CTXBench

CTXBench is a benchmark runner for comparing how LLMs respond to dataset-backed tasks under different execution strategies.

The current codebase is centered on a simple idea:

keep the question set fixed
vary how the model accesses the source information
evaluate the response qualitatively with either deterministic heuristics or a judge model

The repository currently ships a Lattes-based dataset and resource-oriented tool layer.

What Changed

This version no longer uses the legacy evaluation model based on exact, analytical, unanswerable, numeric scores, or rubric dimensions.

The benchmark now uses:

dataset instances organized by folder
question-level validation.type
instance-level acceptedAnswers, contextRefs, and themes
qualitative evaluation only
Lattes tools named as get_<resource>

Core Concepts

Dataset

A dataset is composed of:

ctxbench.dataset.json
questions.json
questions.instance.json
context/<instanceId>/...

ctxbench.dataset.json identifies the dataset package and its datasetVersion.

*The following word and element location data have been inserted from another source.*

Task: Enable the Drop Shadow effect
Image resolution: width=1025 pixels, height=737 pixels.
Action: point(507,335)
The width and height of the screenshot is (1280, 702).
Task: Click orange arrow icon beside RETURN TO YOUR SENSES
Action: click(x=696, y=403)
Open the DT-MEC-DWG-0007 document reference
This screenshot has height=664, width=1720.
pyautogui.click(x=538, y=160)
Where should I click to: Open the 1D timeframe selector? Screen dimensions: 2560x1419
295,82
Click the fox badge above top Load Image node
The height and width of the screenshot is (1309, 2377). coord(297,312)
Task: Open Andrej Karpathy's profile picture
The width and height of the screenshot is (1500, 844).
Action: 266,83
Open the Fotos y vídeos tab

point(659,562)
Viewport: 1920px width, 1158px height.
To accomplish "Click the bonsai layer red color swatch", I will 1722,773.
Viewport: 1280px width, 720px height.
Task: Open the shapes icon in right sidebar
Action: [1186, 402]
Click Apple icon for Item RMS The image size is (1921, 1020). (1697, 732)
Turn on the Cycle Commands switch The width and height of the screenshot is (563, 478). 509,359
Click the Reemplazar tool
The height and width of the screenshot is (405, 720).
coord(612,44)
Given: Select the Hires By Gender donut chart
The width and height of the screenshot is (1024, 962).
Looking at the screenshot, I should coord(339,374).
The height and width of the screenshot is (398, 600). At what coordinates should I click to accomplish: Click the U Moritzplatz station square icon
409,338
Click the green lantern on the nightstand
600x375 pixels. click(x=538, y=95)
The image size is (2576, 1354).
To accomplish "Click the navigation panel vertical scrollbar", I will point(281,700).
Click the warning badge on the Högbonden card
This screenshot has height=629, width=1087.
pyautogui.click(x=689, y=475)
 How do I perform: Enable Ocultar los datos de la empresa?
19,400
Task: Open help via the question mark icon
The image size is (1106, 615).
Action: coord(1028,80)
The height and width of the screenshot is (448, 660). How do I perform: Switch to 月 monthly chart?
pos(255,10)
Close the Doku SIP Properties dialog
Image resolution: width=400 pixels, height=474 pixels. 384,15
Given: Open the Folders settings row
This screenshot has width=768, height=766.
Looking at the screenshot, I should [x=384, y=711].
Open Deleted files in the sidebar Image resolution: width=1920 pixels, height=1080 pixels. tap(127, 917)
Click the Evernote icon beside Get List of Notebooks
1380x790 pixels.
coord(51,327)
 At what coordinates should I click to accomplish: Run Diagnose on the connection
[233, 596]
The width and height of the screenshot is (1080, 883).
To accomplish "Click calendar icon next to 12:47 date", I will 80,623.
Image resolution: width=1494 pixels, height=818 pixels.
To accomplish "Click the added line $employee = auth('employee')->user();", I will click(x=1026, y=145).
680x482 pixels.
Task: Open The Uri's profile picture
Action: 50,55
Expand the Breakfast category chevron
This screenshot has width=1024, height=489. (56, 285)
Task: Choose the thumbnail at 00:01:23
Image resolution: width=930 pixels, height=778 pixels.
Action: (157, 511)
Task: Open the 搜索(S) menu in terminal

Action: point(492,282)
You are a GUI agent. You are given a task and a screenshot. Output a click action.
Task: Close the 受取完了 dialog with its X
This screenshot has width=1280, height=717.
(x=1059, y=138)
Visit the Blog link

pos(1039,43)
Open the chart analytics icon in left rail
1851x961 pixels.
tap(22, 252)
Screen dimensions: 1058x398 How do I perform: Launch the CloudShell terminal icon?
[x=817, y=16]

questions.json defines the stable question catalog.

{
  "datasetId": "example-lattes-v2",
  "questions": [
    {
      "id": "q_phd_year",
      "question": "In which year did the researcher obtain their PhD?",
      "tags": ["objective", "factual", "simple"],
      "validation": {
        "type": "heuristic",
        "schema": { "type": "number" }
      }
    },
    {
      "id": "q_research_summary",
      "question": "Summarize the researcher's main research areas based only on the available context.",
      "tags": ["subjective", "factual", "simple"],
      "validation": {
        "type": "judge"
      }
    }
  ]
}

questions.instance.json binds each question to one instance.

{
  "datasetId": "example-lattes-v2",
  "instances": [
    {
      "instanceId": "5660469902738038",
      "contextBlocks": "context/5660469902738038/blocks.json",
      "questions": [
        {
          "id": "q_phd_year",
          "acceptedAnswers": [1999]
        },
        {
          "id": "q_research_summary",
          "contextRefs": ["summary", "research"],
          "themes": ["software engineering", "distributed systems"]
        }
      ]
    }
  ]
}

Each instance lives in its own directory:

dataset-root/
  ctxbench.dataset.json
  questions.json
  questions.instance.json
  context/
    5660469902738038/
      raw.html
      cleaned.html
      parsed.json
      blocks.json

Minimal package manifest:

{
  "id": "ctxbench/lattes",
  "datasetVersion": "0.1.0",
  "manifestSchemaVersion": 1
}

Validation Modes

Only two validation modes exist:

heuristic Used when the answer can be checked deterministically against acceptedAnswers.
judge Used when the answer must be evaluated qualitatively against contextRefs and themes.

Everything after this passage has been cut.